Violon : Psaume de la création (Musique : Patrick Richard. Au violon : Claire Oberkampf)
Prière (Charlotte)
Seigneur, donne-nous de voir les choses à faire sans oublier les personnes à aimer,
et de voir les personnes à aimer sans oublier les choses à faire.
Donne-nous de voir les vrais besoins des autres.
C’est si difficile de ne pas vouloir la place des autres,
de ne pas répondre à la place des autres,
de ne pas décider à la place des autres.
C’est si difficile, Seigneur,
de ne pas prendre ses désirs pour les désirs des autres,
et de comprendre les désirs des autres quand ils sont si différents des nôtres.
Seigneur, donne-nous de voir ce que tu attends de nous parmi les autres.
Enracine au plus profond de nous cette certitude
qu’on ne fait pas le bonheur des autres sans eux…
Seigneur, apprends-nous à faire les choses en aimant les personnes.
Apprends-nous à aimer les personnes pour ne trouver notre joie
qu’en faisant quelque chose pour elles,
et pour qu’un jour elles sachent que Toi seul, Seigneur, es l’Amour.[3]
Notre Père (Christian Baccuet)
Unis en Christ, nous prions ensemble avec les mots qu’il nous a enseignés :
Notre Père, qui es aux cieux,
que ton nom soit sanctifié,
que ton règne vienne,
que ta volonté soit faite sur la terre comme au ciel.
Donne-nous aujourd’hui notre pain de ce jour.

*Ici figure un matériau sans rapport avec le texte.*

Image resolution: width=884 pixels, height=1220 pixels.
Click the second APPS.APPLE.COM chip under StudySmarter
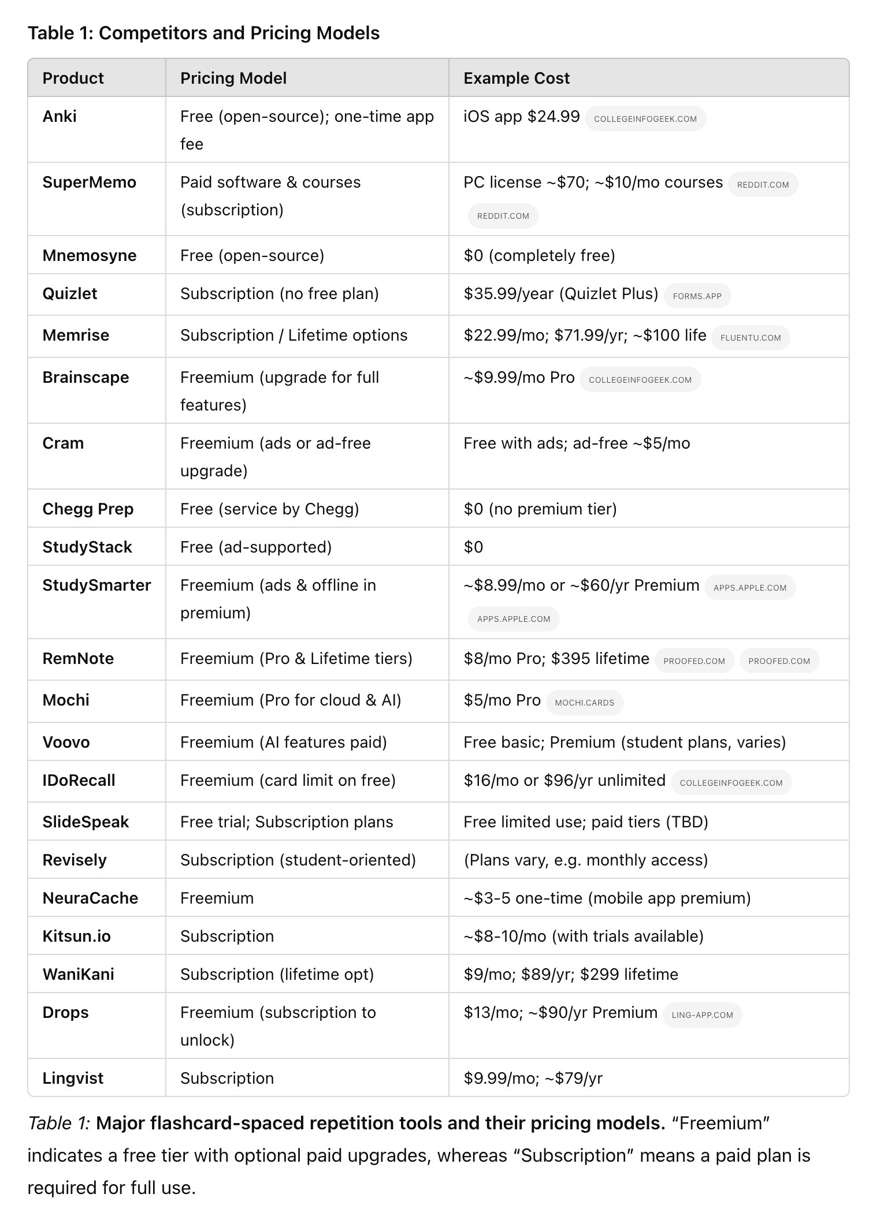tap(514, 618)
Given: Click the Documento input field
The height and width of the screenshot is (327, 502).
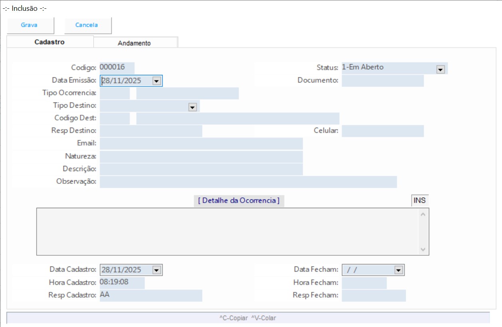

Pardonne-nous nos offenses,
comme nous pardonnons aussi à ceux qui nous ont offensés.
Et ne nous laisse pas entrer en tentation
mais délivre-nous du Mal.
Car c’est à toi qu’appartiennent le règne, la puissance et la gloire,
pour les siècles de siècles.
Amen
Informations (Christian Baccuet)
Chant – AEC 174, 1-2 : Magnifique est le Seigneur (Andreas Lof)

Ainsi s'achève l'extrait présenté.